Please update the entries from the line with "Viewport: 819px width, 1456px" up to and including the final line, swapping "Transport" for "Travel" and keeping everything else the same. Return only those lines and leave out the pictures.

▸ **Dataset entries**
--*--

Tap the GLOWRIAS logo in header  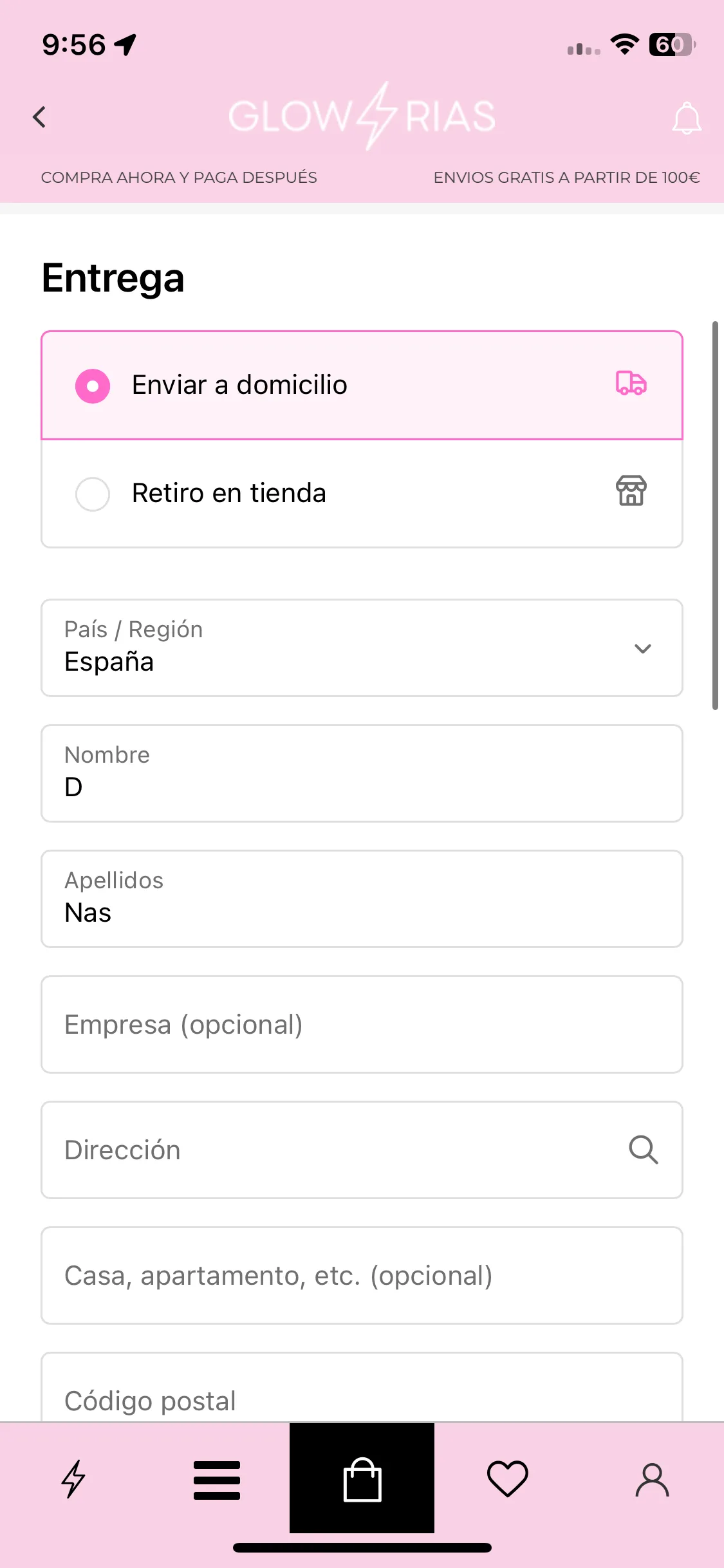click(x=362, y=117)
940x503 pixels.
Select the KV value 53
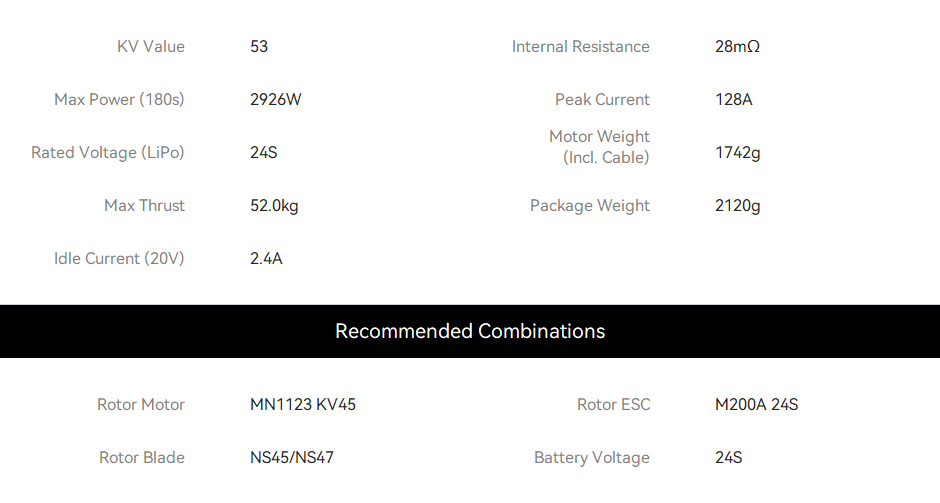coord(259,47)
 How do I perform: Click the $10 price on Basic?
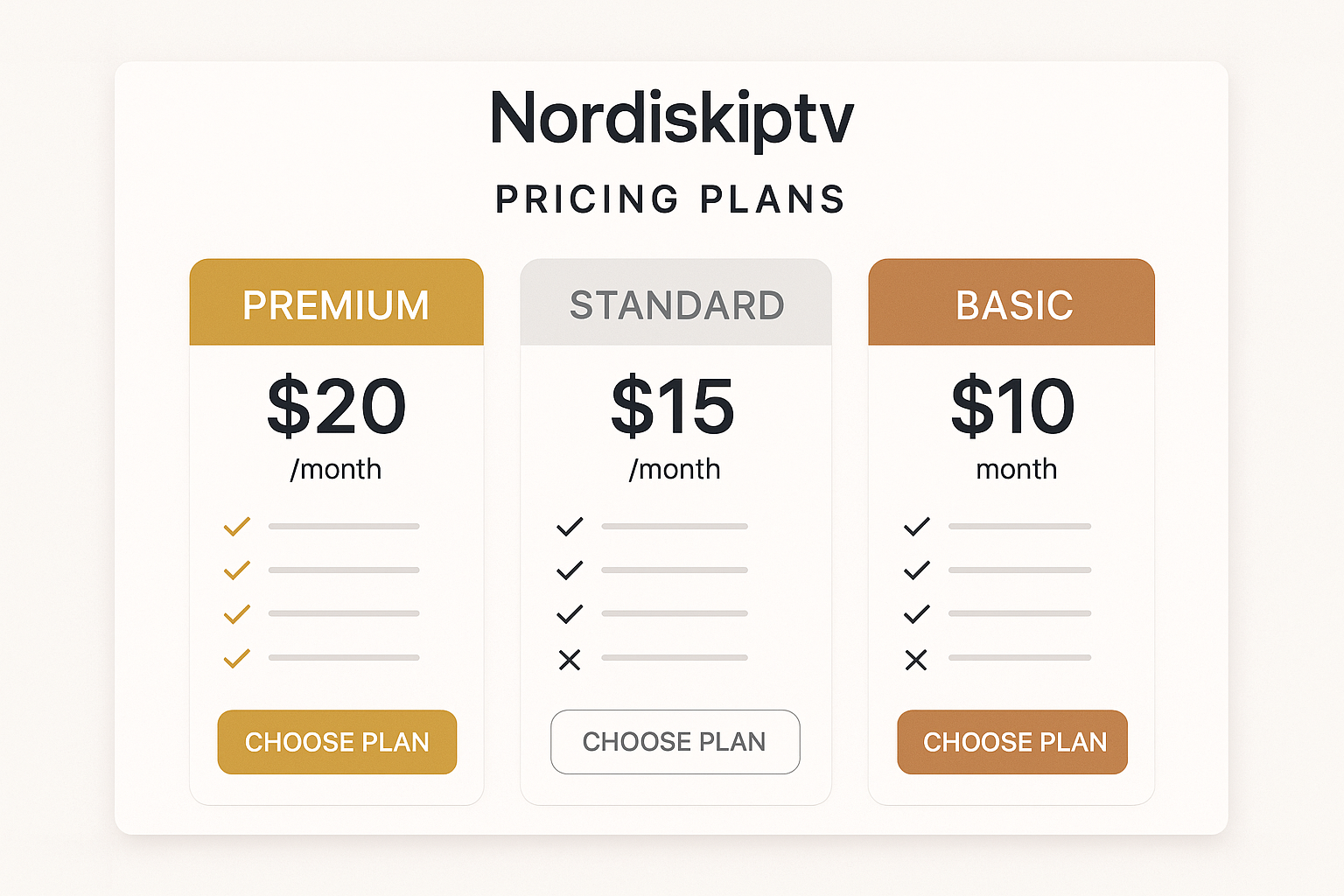point(1012,406)
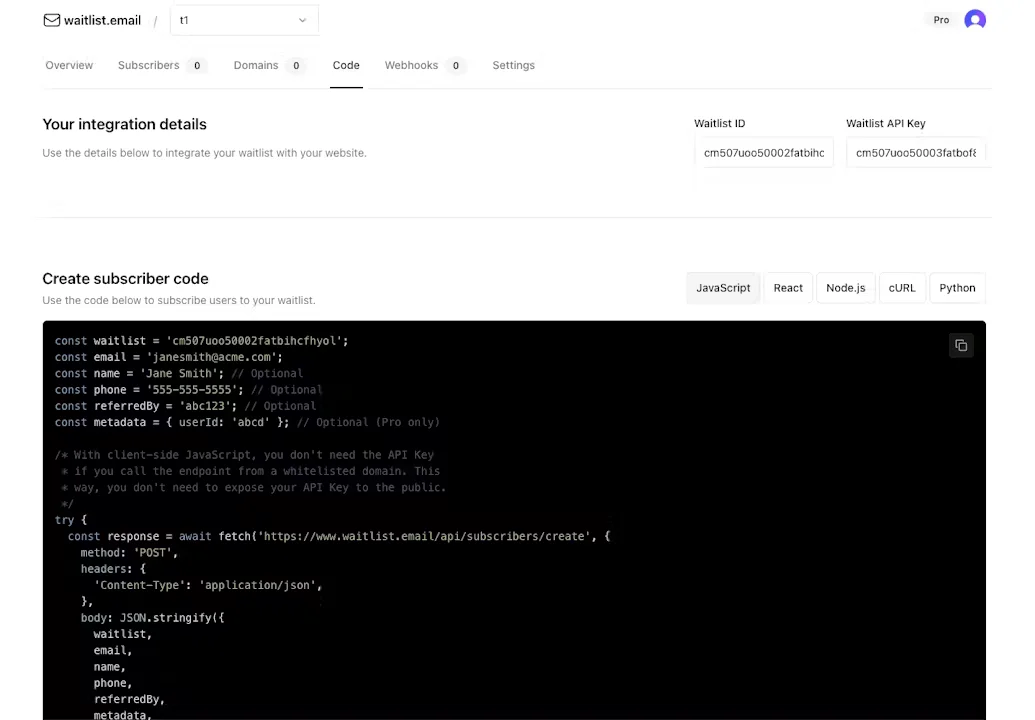Open the profile avatar menu
The height and width of the screenshot is (720, 1035).
coord(975,20)
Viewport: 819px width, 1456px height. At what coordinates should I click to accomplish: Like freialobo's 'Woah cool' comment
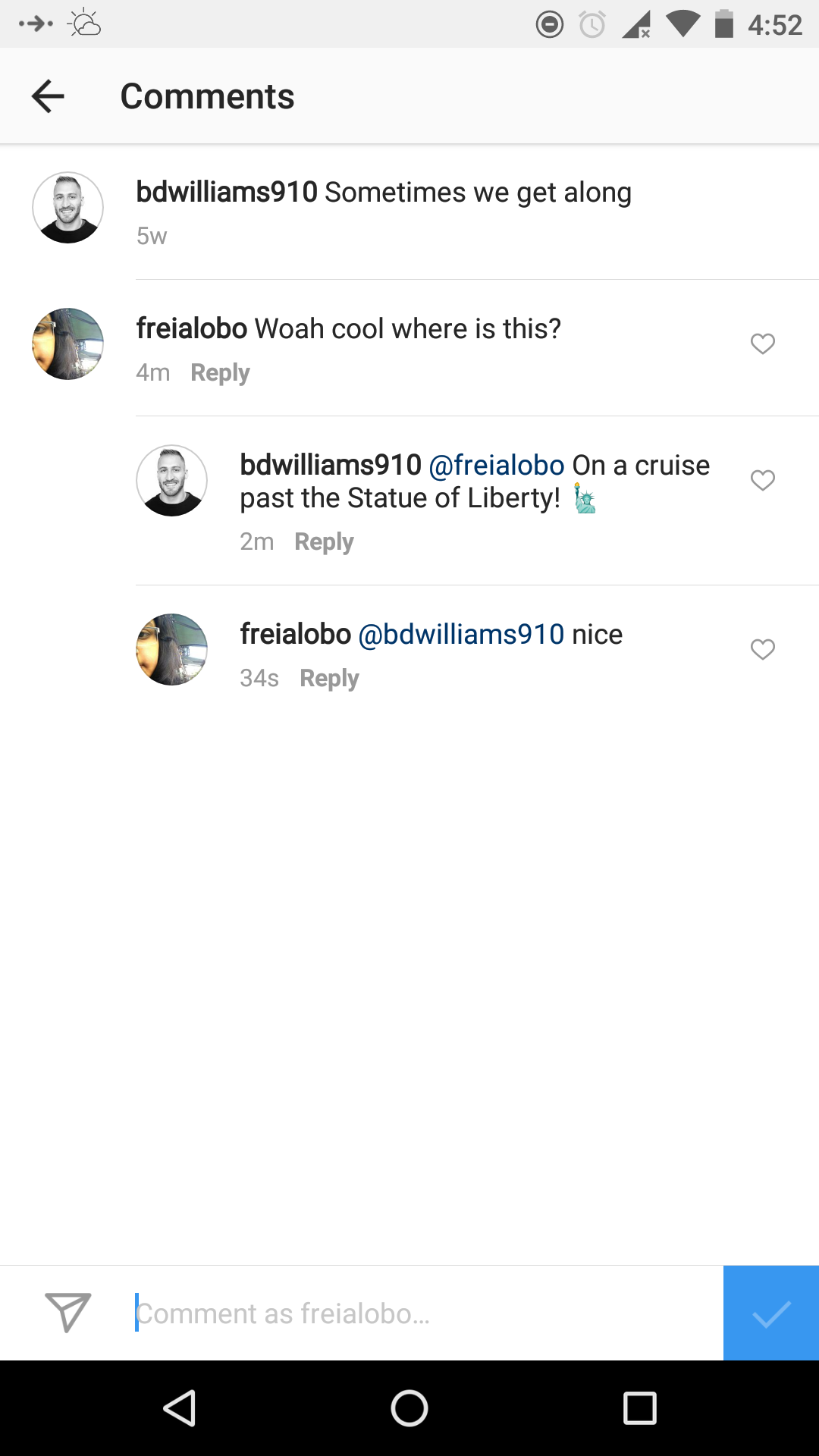point(763,344)
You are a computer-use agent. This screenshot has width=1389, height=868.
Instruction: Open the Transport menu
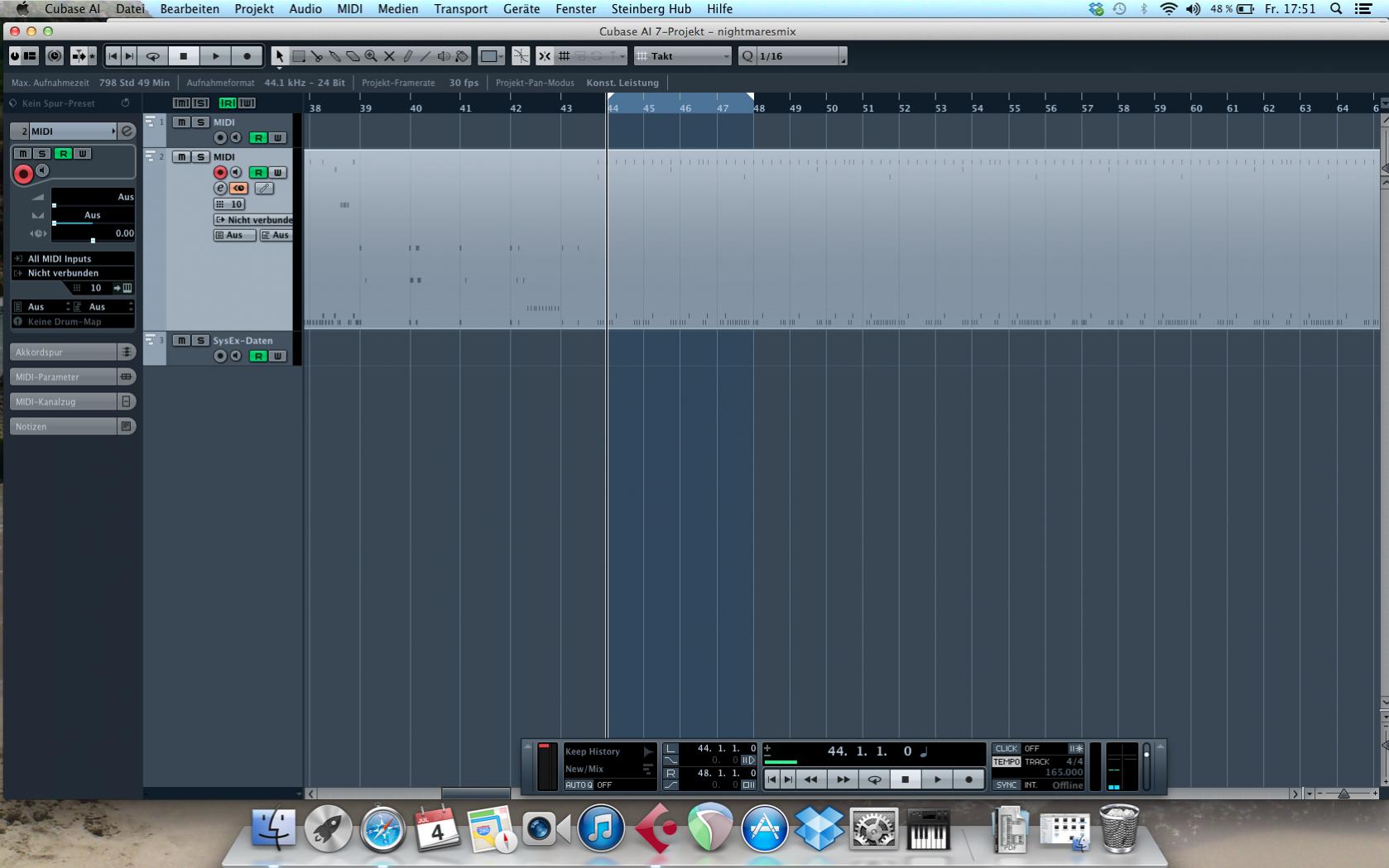click(460, 9)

--*--

▸ **Finished answer**
Viewport: 819px width, 1456px height. At what coordinates should I click to accomplish: Like freialobo's 'Woah cool' comment
point(763,344)
You are a computer-use agent. This screenshot has width=1389, height=868.
Instruction: Open the Travel menu
click(460, 9)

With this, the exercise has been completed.